__How to complete this task__. Below is a set of records. Repeat them verbatim without the pictures.

** Opening Source material block **

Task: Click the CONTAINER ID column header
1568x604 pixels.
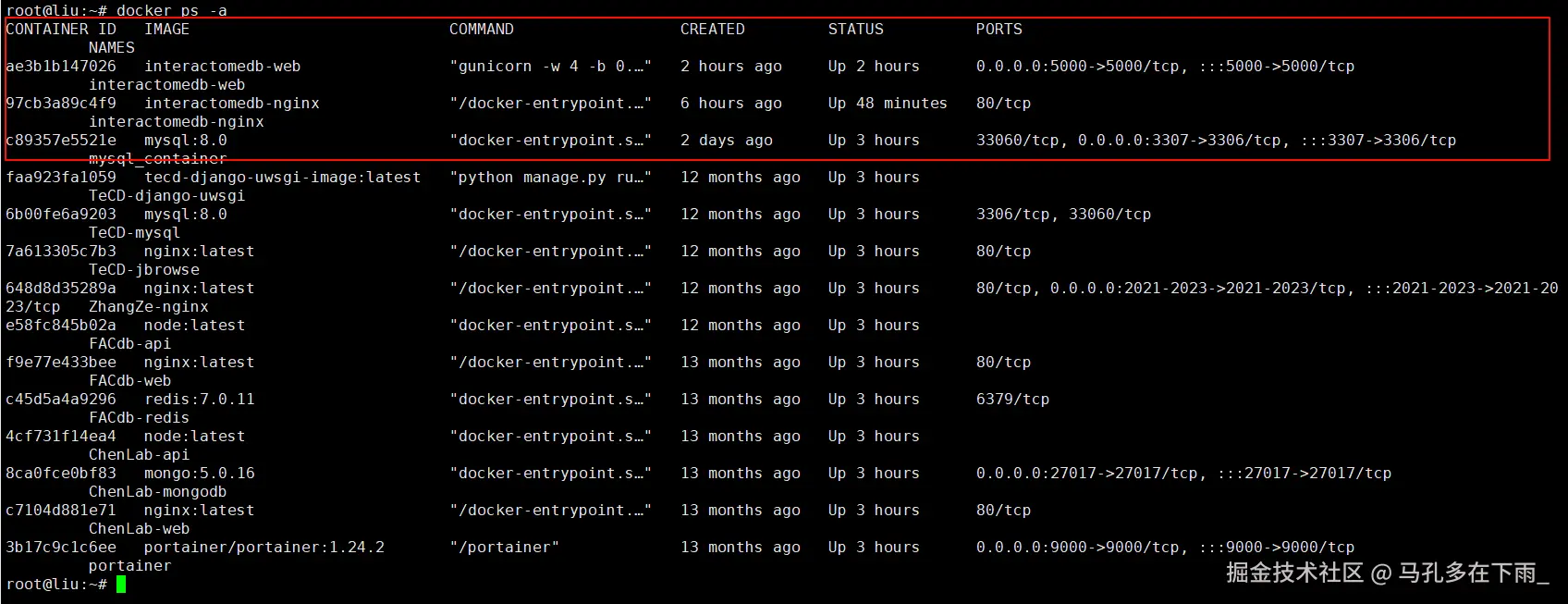Action: pyautogui.click(x=61, y=30)
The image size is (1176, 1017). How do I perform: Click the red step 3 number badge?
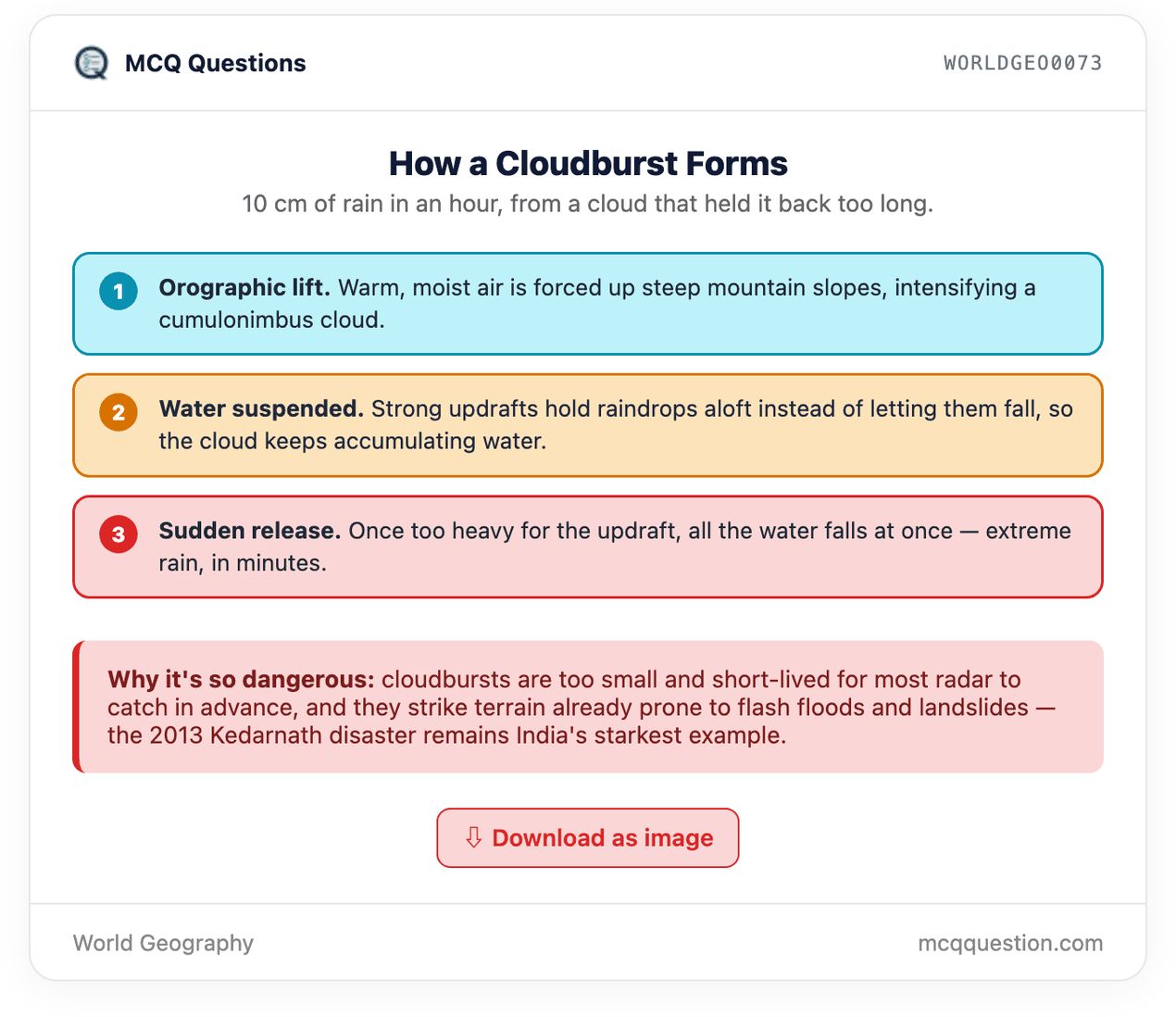(x=119, y=534)
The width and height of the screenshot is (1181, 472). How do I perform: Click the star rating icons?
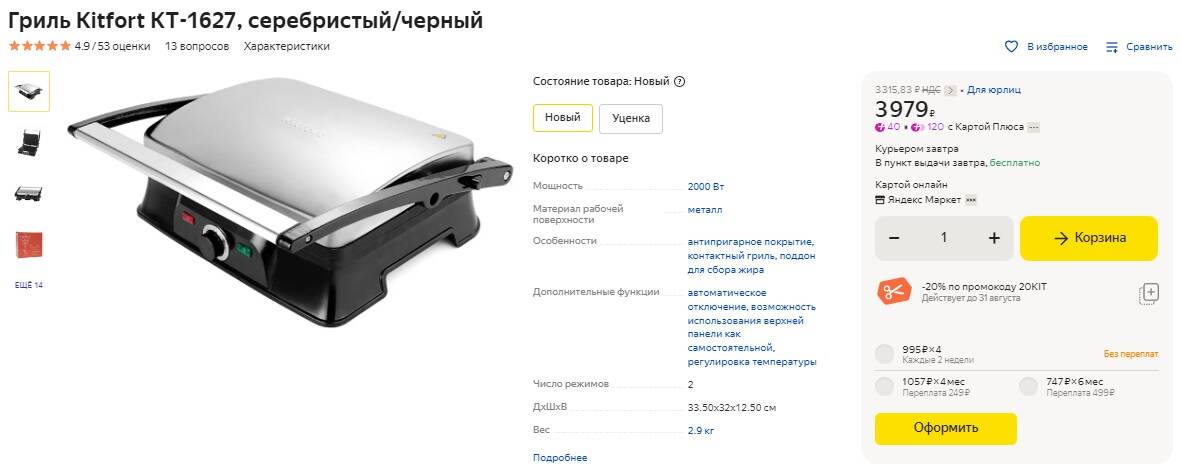coord(39,46)
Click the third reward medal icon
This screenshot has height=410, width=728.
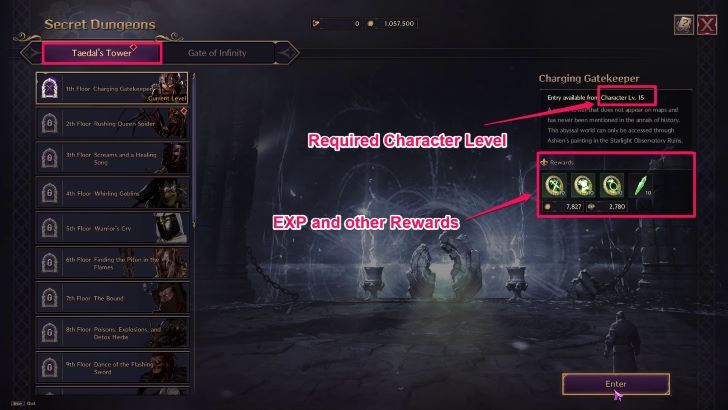(612, 185)
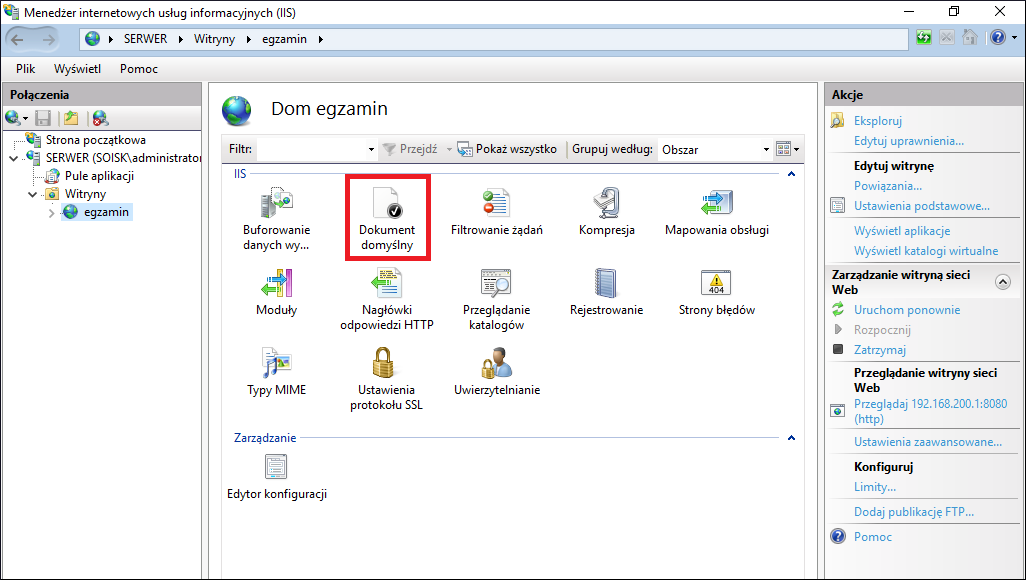The width and height of the screenshot is (1026, 580).
Task: Open the Typy MIME icon
Action: coord(276,363)
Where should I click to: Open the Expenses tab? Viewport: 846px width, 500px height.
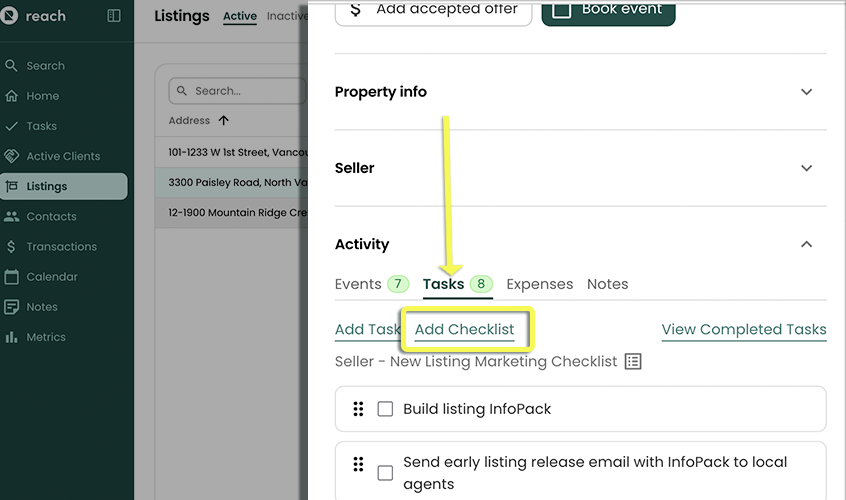click(x=539, y=284)
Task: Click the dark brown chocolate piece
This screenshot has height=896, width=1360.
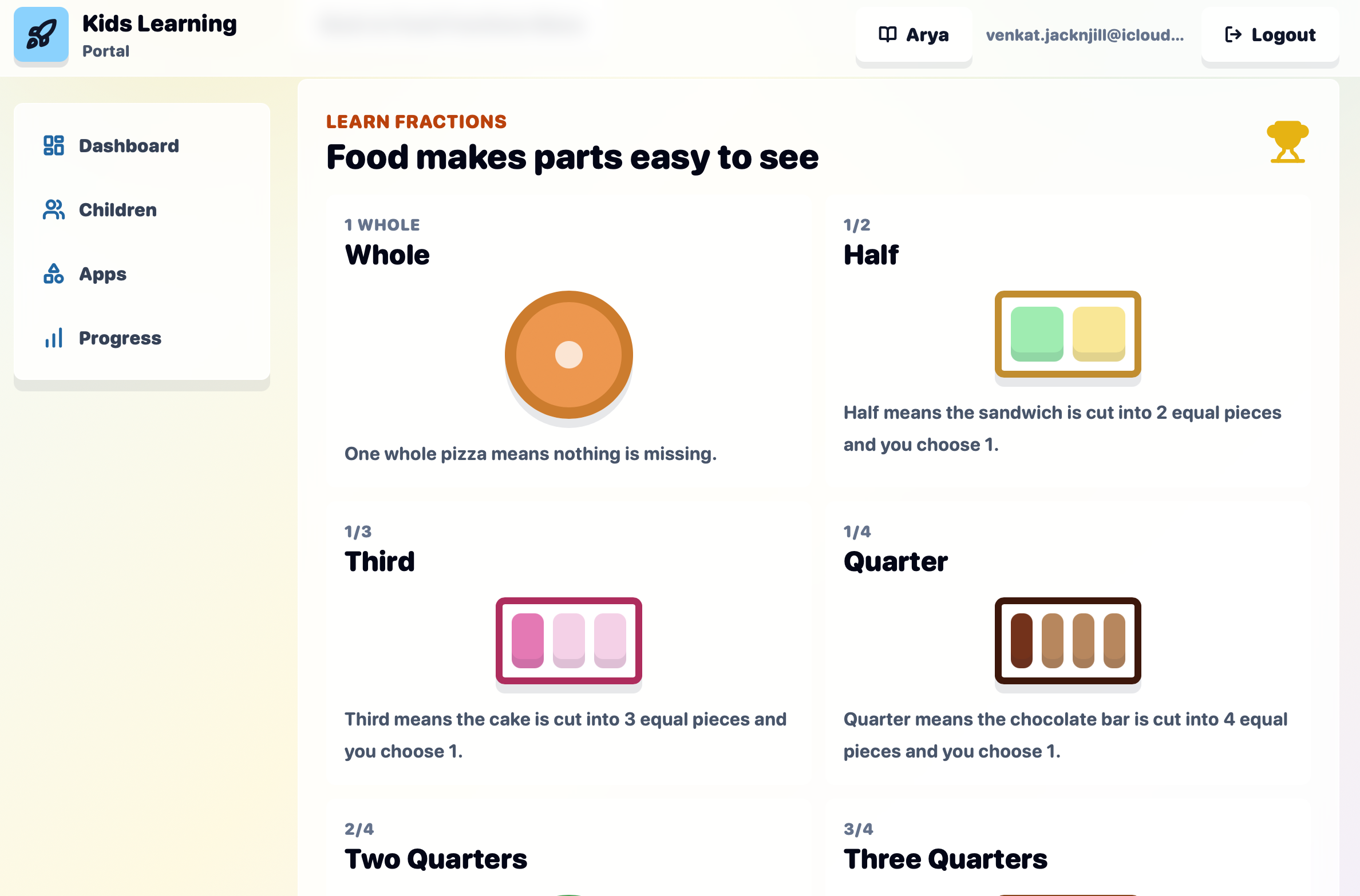Action: coord(1021,640)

** Closing Source material block **

__Expected output__.
Task: Click the CONTAINER ID column header
1568x604 pixels.
Action: pyautogui.click(x=61, y=30)
The image size is (1176, 1017). How do I perform: Click the red step 3 number badge?
(x=119, y=534)
The width and height of the screenshot is (1181, 472). How do I perform: Click the star rating icons?
coord(39,46)
Click the third reward medal icon
This screenshot has height=410, width=728.
(612, 185)
The width and height of the screenshot is (1026, 580).
Task: Open the Typy MIME icon
Action: coord(276,363)
Where should I click to: Open the Expenses tab? Viewport: 846px width, 500px height.
click(x=539, y=284)
Task: Click the dark brown chocolate piece
This screenshot has height=896, width=1360.
Action: coord(1021,640)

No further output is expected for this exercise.